Directions for this task => Only the final stretch of the data is wanted: reproduce the line containing "Where should I click to: Open the" and each line after it, exactly.

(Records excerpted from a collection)
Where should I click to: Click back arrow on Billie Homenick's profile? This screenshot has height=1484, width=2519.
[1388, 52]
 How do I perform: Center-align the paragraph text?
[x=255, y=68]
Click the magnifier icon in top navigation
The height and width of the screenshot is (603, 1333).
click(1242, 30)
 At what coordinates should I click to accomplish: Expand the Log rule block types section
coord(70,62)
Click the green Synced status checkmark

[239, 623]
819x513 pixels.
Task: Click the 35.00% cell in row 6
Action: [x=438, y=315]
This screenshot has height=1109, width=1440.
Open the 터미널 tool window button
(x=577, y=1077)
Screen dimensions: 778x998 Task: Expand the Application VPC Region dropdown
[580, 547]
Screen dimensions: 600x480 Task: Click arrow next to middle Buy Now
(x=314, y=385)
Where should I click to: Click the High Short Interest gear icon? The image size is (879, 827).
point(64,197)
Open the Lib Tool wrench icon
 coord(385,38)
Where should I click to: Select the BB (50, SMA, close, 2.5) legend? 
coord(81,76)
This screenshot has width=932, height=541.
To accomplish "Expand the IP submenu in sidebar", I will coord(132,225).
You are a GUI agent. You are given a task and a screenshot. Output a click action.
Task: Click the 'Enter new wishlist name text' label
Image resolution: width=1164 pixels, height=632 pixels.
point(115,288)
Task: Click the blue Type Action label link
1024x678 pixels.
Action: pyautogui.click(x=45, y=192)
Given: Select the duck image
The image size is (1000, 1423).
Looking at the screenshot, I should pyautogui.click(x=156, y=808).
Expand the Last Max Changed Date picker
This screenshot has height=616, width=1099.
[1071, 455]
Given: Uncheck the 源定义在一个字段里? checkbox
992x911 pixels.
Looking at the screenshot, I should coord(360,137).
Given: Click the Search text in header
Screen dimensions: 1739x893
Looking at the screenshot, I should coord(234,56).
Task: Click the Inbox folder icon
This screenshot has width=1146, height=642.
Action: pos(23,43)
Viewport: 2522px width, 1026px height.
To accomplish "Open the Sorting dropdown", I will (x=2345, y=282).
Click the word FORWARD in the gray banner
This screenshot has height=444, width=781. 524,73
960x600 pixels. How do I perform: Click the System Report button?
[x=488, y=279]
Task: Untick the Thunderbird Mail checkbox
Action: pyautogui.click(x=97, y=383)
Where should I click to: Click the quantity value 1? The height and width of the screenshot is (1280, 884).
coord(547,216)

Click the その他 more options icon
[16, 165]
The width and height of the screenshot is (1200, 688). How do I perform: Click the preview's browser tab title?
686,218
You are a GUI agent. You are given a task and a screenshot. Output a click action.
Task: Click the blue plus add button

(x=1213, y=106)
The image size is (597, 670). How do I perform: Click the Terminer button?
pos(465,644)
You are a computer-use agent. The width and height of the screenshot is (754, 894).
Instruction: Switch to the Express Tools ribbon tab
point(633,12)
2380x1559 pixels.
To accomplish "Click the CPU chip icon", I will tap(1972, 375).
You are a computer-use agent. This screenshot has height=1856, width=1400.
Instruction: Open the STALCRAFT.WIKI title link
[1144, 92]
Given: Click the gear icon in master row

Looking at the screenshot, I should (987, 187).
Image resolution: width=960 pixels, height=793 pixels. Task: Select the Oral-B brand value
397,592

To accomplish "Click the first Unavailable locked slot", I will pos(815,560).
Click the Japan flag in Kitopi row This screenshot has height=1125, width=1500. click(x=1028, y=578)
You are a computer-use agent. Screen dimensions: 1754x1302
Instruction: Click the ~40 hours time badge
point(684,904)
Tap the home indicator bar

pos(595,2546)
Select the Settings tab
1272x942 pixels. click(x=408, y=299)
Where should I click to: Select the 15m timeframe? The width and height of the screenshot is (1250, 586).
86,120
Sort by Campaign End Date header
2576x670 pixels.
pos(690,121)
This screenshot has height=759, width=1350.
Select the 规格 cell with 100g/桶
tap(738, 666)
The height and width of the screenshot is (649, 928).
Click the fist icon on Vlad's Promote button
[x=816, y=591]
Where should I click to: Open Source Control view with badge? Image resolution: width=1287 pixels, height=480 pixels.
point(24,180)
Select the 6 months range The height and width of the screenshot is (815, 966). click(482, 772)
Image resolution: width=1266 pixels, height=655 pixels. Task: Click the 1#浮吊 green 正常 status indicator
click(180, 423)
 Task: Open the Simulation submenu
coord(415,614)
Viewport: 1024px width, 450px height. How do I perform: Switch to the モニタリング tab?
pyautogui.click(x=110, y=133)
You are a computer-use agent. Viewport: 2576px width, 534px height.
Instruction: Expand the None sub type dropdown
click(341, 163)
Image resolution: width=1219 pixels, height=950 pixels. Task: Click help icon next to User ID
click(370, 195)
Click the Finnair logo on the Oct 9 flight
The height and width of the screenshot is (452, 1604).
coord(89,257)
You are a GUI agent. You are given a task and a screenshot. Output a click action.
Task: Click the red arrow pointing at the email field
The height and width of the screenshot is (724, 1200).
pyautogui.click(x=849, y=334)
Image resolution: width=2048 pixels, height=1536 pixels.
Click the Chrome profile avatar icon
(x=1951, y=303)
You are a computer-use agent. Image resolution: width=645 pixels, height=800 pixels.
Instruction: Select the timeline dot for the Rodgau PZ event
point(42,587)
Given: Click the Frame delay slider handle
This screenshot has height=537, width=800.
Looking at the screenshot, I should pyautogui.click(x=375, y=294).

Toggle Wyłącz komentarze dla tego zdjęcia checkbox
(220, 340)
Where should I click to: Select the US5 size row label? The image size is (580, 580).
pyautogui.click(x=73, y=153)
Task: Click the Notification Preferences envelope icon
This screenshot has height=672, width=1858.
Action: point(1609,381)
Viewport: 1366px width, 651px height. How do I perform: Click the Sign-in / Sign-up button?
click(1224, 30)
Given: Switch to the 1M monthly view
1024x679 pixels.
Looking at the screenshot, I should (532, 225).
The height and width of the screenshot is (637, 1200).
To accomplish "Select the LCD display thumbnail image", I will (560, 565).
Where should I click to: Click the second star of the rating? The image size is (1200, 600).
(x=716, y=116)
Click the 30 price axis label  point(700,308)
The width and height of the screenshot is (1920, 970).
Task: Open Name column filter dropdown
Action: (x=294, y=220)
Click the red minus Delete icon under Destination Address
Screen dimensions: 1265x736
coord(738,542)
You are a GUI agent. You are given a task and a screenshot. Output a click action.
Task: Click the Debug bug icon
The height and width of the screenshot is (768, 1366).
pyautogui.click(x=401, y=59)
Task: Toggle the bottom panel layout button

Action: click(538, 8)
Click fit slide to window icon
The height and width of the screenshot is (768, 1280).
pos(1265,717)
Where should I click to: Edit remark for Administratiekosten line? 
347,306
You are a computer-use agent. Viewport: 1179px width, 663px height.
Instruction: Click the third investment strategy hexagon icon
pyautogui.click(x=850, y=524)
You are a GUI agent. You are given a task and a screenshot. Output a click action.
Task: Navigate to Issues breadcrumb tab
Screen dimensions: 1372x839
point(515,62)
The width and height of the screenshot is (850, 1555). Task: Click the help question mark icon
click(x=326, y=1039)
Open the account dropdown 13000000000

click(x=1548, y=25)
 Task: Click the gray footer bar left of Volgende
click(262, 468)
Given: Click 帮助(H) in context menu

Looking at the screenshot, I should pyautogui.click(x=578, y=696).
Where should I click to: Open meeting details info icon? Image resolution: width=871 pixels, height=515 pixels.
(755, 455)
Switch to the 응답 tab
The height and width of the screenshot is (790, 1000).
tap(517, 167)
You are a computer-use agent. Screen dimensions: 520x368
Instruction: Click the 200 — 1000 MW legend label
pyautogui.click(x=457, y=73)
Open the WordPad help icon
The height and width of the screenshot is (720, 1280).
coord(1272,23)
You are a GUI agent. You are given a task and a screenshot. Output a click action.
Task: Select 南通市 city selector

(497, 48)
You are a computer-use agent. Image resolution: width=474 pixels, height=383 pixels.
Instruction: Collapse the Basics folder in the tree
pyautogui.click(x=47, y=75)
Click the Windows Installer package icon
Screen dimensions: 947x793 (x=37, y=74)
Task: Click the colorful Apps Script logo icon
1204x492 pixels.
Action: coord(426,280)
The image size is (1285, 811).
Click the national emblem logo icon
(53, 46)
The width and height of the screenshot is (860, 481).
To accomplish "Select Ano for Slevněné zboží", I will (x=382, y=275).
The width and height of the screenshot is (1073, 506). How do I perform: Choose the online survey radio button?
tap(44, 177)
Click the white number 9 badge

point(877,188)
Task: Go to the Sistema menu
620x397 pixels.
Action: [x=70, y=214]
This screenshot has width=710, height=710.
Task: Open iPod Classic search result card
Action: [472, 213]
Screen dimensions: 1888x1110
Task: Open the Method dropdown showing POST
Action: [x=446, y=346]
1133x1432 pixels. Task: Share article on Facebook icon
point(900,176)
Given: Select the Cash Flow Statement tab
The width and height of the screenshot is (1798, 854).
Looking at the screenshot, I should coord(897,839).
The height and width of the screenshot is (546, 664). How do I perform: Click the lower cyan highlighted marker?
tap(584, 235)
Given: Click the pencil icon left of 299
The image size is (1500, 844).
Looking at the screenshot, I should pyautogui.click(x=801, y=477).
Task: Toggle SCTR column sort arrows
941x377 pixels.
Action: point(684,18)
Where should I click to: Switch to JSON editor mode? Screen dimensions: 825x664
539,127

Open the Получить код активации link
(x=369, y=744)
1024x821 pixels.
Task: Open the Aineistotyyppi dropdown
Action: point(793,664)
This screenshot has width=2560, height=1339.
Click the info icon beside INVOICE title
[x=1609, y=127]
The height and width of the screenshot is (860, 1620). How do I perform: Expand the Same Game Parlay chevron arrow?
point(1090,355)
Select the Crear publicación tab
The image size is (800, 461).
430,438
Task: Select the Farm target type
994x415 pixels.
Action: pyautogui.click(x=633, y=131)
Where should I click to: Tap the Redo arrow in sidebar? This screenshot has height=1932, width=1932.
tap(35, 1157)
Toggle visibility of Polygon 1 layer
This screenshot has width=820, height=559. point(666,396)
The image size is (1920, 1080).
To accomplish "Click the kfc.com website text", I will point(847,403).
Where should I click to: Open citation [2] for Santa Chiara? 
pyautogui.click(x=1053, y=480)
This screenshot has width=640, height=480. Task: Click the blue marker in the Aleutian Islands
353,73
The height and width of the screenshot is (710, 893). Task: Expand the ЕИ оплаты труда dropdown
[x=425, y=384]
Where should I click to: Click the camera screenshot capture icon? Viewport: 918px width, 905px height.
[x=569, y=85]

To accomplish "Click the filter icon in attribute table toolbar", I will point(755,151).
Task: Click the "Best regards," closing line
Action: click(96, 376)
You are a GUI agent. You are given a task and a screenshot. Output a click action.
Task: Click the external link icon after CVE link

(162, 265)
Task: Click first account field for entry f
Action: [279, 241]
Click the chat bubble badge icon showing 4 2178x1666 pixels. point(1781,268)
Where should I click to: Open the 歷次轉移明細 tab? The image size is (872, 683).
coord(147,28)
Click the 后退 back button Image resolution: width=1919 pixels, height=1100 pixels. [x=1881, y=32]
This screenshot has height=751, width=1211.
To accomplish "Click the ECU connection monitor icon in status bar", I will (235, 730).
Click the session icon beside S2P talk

Task result =>
Where should I click to: Open the 歷次轉移明細 tab? The image size is (872, 683).
coord(147,28)
Click the 后退 back button Image resolution: width=1919 pixels, height=1100 pixels. [x=1881, y=32]
This screenshot has height=751, width=1211.
To accomplish "Click the ECU connection monitor icon in status bar", I will (235, 730).
Click the session icon beside S2P talk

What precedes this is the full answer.